PROBLEMS AND TASKS:
- A) Answer these questions using the text-to-image generation summary below.
(i) Which autoregressive approach is described as significantly improving efficiency?
(ii) Which model is listed alongside "Labs 2024"?
(iii) What two weaknesses are diffusion models said to have?
- B) Continue the text-to-image generation summary below from its final sentence.

EXTRACTED TEXT:

───

The paper categorizes related work into Text-to-Image generation, Personalized image generation, and Consistent text-to-image generation.

3.2.1. Text-to-Image Generation

  • Early T2I Models: These include GAN-based models (Kang et al. 2023) and autoregressive (AR)-based models (Chang et al. 2023, Han et al. 2024, Tang et al. 2024). AR models evolved from next-token prediction (Van Den Oord, Vinyals et al. 2017, Esser, Rombach, and Ommer 2021) to masked token generation (Chang et al. 2022, 2023) and then to next-scale prediction (Tian et al. 2024), the latter significantly improving efficiency.
  • Diffusion Models: Currently dominant, offering strong synthesis quality. Key examples include Ramesh et al. 2021 (DALL-E), Rombach et al. 2022 (Stable Diffusion), Saharia et al. 2022 (Imagen), Podell et al. 2023 (SDXL), and Labs 2024 (FLUX). While excellent for single image quality, they are known for slow inference times and struggle with subject identity consistency across multiple images.

───

PROVIDED MATERIAL:

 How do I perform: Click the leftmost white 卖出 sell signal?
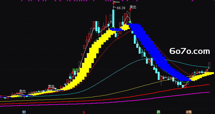(x=23, y=91)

───

ANSWER SET:
- A)
(i) Next-scale prediction (Tian et al. 2024).
(ii) FLUX.
(iii) Slow inference times and difficulty keeping subject identity consistent across multiple images.

- B)
  • This paper's fit: Infinite-Story builds upon the faster scale-wise autoregressive paradigm (Han et al. 2024) to address the latency issue while focusing on consistency, a common limitation of all T2I models.

3.2.2. Personalized Image Generation

This field focuses on generating images with user-specified features.

  • Subject-Driven Methods: Aim to inject specific concept embeddings (e.g., a particular person or object) from reference images. Examples include Li, Li, and Hoi 2023, Gal et al., Wei et al. 2023, Ye et al. 2023, Ruiz et al. 2023. Many require fine-tuning or parameter-efficient fine-tuning (Nam et al. 2024, Kumari et al. 2023), often needing external datasets.
  • Style-Driven Methods: Focus on maintaining visual consistency in terms of style. This can involve LoRA-based tuning (Frenkel et al. 2024, Shah et al. 2024, Sohn et al. 2023, Hu et al. 2022, Ryu 2022) or adapting attention mechanisms (Hertz et al. 2024, Park et al. 2025) for stylistic coherence.
  • Limitation: Most personalized generation methods rely on diffusion models, inheriting their slow inference speed.
  • This paper's fit: Infinite-Story tackles both subject (identity) and style consistency but does so in a training-free and fast manner, making it more suitable for interactive use cases than prior personalized generation methods.

3.2.3. Consistent Text-to-Image Generation

This is a more specific area within personalized image generation, focusing on preserving identity across multiple images.

  • Attention-based Consistency: Many recent works manipulate attention layer weights to modulate identity (Kumari et al. 2023, Li et al. 2024, Zhou et al. 2024b, Tewel et al. 2024).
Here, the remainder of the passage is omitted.